"""
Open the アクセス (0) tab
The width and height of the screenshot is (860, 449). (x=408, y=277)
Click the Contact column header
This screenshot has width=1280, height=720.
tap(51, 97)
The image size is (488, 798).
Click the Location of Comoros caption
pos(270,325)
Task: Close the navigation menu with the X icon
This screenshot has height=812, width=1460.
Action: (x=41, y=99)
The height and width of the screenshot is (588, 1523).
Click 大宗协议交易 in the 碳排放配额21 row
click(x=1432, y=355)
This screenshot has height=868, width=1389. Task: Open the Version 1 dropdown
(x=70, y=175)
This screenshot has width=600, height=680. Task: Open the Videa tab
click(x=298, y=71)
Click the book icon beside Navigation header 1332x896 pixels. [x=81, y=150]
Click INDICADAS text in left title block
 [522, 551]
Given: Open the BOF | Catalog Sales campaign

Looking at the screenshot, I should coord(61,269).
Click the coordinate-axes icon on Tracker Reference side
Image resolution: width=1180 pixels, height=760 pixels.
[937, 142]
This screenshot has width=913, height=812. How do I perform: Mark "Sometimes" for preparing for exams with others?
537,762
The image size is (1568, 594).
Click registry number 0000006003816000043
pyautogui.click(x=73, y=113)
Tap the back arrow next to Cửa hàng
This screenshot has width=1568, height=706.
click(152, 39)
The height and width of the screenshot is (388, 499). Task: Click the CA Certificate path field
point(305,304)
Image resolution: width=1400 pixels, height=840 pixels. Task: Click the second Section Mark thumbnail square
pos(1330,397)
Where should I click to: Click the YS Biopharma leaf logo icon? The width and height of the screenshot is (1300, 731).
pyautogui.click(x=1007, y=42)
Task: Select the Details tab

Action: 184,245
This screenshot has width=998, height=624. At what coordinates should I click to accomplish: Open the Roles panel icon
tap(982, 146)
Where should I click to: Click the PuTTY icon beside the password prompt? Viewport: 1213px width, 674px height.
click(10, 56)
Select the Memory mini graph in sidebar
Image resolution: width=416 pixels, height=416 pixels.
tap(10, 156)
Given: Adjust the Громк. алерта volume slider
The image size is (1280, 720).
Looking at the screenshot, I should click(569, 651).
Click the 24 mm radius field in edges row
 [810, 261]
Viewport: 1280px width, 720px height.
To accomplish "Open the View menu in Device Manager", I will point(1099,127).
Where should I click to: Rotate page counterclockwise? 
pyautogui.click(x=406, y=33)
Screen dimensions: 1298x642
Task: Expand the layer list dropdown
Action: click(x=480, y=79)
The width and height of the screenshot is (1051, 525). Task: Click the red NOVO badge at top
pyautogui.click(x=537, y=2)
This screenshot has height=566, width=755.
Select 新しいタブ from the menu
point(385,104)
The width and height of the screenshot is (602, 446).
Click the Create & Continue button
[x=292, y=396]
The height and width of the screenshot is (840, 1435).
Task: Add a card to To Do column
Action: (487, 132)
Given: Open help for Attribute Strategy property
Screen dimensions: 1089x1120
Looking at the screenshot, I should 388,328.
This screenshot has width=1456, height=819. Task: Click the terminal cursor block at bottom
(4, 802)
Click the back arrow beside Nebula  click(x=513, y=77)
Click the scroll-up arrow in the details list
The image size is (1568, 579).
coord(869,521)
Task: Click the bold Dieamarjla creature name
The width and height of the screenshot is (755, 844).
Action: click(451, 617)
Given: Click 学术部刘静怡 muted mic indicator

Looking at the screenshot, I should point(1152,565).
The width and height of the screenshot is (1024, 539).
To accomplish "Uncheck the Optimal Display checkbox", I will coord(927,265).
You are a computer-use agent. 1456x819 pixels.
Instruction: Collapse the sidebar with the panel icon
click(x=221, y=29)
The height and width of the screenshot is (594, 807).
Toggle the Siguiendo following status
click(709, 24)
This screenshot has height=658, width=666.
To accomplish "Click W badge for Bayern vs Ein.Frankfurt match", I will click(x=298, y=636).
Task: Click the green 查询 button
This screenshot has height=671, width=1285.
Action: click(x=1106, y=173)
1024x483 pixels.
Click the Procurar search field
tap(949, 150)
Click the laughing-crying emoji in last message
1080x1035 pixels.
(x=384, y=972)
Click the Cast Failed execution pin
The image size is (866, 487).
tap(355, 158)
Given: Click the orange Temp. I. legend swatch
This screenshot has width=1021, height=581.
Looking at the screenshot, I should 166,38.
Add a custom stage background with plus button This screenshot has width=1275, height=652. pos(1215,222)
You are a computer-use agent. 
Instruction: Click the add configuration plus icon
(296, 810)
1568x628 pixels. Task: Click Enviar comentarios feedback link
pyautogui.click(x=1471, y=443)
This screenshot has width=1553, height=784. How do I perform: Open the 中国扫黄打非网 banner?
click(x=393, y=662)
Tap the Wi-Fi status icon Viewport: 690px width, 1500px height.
"""
Your task: Print the records above exactly, from the line containing "This screenshot has height=868, width=1389." through the line containing "tap(982, 146)", and print nothing else.

Task solution:
This screenshot has height=868, width=1389. Task: Open the Version 1 dropdown
(x=70, y=175)
This screenshot has width=600, height=680. Task: Open the Videa tab
click(x=298, y=71)
Click the book icon beside Navigation header 1332x896 pixels. [x=81, y=150]
Click INDICADAS text in left title block
 [522, 551]
Given: Open the BOF | Catalog Sales campaign

Looking at the screenshot, I should coord(61,269).
Click the coordinate-axes icon on Tracker Reference side
Image resolution: width=1180 pixels, height=760 pixels.
[937, 142]
This screenshot has width=913, height=812. How do I perform: Mark "Sometimes" for preparing for exams with others?
537,762
The image size is (1568, 594).
Click registry number 0000006003816000043
pyautogui.click(x=73, y=113)
Tap the back arrow next to Cửa hàng
This screenshot has width=1568, height=706.
click(152, 39)
The height and width of the screenshot is (388, 499). Task: Click the CA Certificate path field
point(305,304)
Image resolution: width=1400 pixels, height=840 pixels. Task: Click the second Section Mark thumbnail square
pos(1330,397)
Where should I click to: Click the YS Biopharma leaf logo icon? The width and height of the screenshot is (1300, 731).
pyautogui.click(x=1007, y=42)
Task: Select the Details tab

Action: 184,245
This screenshot has width=998, height=624. At what coordinates should I click to accomplish: Open the Roles panel icon
tap(982, 146)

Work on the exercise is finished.